Problem =>
Express the data below as a JSON list of strings, one string per line, leaving out blank lines.
▬▬▬
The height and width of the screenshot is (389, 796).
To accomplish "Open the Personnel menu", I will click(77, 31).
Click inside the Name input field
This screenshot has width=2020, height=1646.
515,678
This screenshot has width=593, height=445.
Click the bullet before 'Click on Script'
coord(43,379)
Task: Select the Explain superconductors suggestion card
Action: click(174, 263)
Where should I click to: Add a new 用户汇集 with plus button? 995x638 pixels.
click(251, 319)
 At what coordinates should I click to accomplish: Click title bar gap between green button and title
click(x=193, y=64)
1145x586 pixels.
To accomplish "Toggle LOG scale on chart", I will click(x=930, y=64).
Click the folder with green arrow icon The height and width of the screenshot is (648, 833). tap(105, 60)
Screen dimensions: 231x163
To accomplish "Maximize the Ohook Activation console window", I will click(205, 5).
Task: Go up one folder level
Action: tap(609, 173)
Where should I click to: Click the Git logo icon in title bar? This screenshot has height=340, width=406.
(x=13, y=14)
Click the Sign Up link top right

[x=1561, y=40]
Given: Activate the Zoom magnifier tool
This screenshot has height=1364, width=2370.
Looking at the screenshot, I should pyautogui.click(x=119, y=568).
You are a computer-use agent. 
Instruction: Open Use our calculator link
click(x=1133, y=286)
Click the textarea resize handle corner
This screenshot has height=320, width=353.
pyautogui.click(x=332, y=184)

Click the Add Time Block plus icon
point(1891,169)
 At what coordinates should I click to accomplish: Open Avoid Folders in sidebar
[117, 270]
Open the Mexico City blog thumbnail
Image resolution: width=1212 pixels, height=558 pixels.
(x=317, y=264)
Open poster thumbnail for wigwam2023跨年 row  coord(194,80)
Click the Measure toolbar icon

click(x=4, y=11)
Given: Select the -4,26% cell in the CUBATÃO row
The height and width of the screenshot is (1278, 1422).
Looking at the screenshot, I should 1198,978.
▬▬▬
Complete answer =>
[
  "The height and width of the screenshot is (389, 796).",
  "To accomplish \"Open the Personnel menu\", I will click(77, 31).",
  "Click inside the Name input field",
  "This screenshot has width=2020, height=1646.",
  "515,678",
  "This screenshot has width=593, height=445.",
  "Click the bullet before 'Click on Script'",
  "coord(43,379)",
  "Task: Select the Explain superconductors suggestion card",
  "Action: click(174, 263)",
  "Where should I click to: Add a new 用户汇集 with plus button? 995x638 pixels.",
  "click(251, 319)",
  " At what coordinates should I click to accomplish: Click title bar gap between green button and title",
  "click(x=193, y=64)",
  "1145x586 pixels.",
  "To accomplish \"Toggle LOG scale on chart\", I will click(x=930, y=64).",
  "Click the folder with green arrow icon The height and width of the screenshot is (648, 833). tap(105, 60)",
  "Screen dimensions: 231x163",
  "To accomplish \"Maximize the Ohook Activation console window\", I will click(205, 5).",
  "Task: Go up one folder level",
  "Action: tap(609, 173)",
  "Where should I click to: Click the Git logo icon in title bar? This screenshot has height=340, width=406.",
  "(x=13, y=14)",
  "Click the Sign Up link top right",
  "[x=1561, y=40]",
  "Given: Activate the Zoom magnifier tool",
  "This screenshot has height=1364, width=2370.",
  "Looking at the screenshot, I should pyautogui.click(x=119, y=568).",
  "You are a computer-use agent. ",
  "Instruction: Open Use our calculator link",
  "click(x=1133, y=286)",
  "Click the textarea resize handle corner",
  "This screenshot has height=320, width=353.",
  "pyautogui.click(x=332, y=184)",
  "Click the Add Time Block plus icon",
  "point(1891,169)",
  " At what coordinates should I click to accomplish: Open Avoid Folders in sidebar",
  "[117, 270]",
  "Open the Mexico City blog thumbnail",
  "Image resolution: width=1212 pixels, height=558 pixels.",
  "(x=317, y=264)",
  "Open poster thumbnail for wigwam2023跨年 row  coord(194,80)",
  "Click the Measure toolbar icon",
  "click(x=4, y=11)",
  "Given: Select the -4,26% cell in the CUBATÃO row",
  "The height and width of the screenshot is (1278, 1422).",
  "Looking at the screenshot, I should 1198,978."
]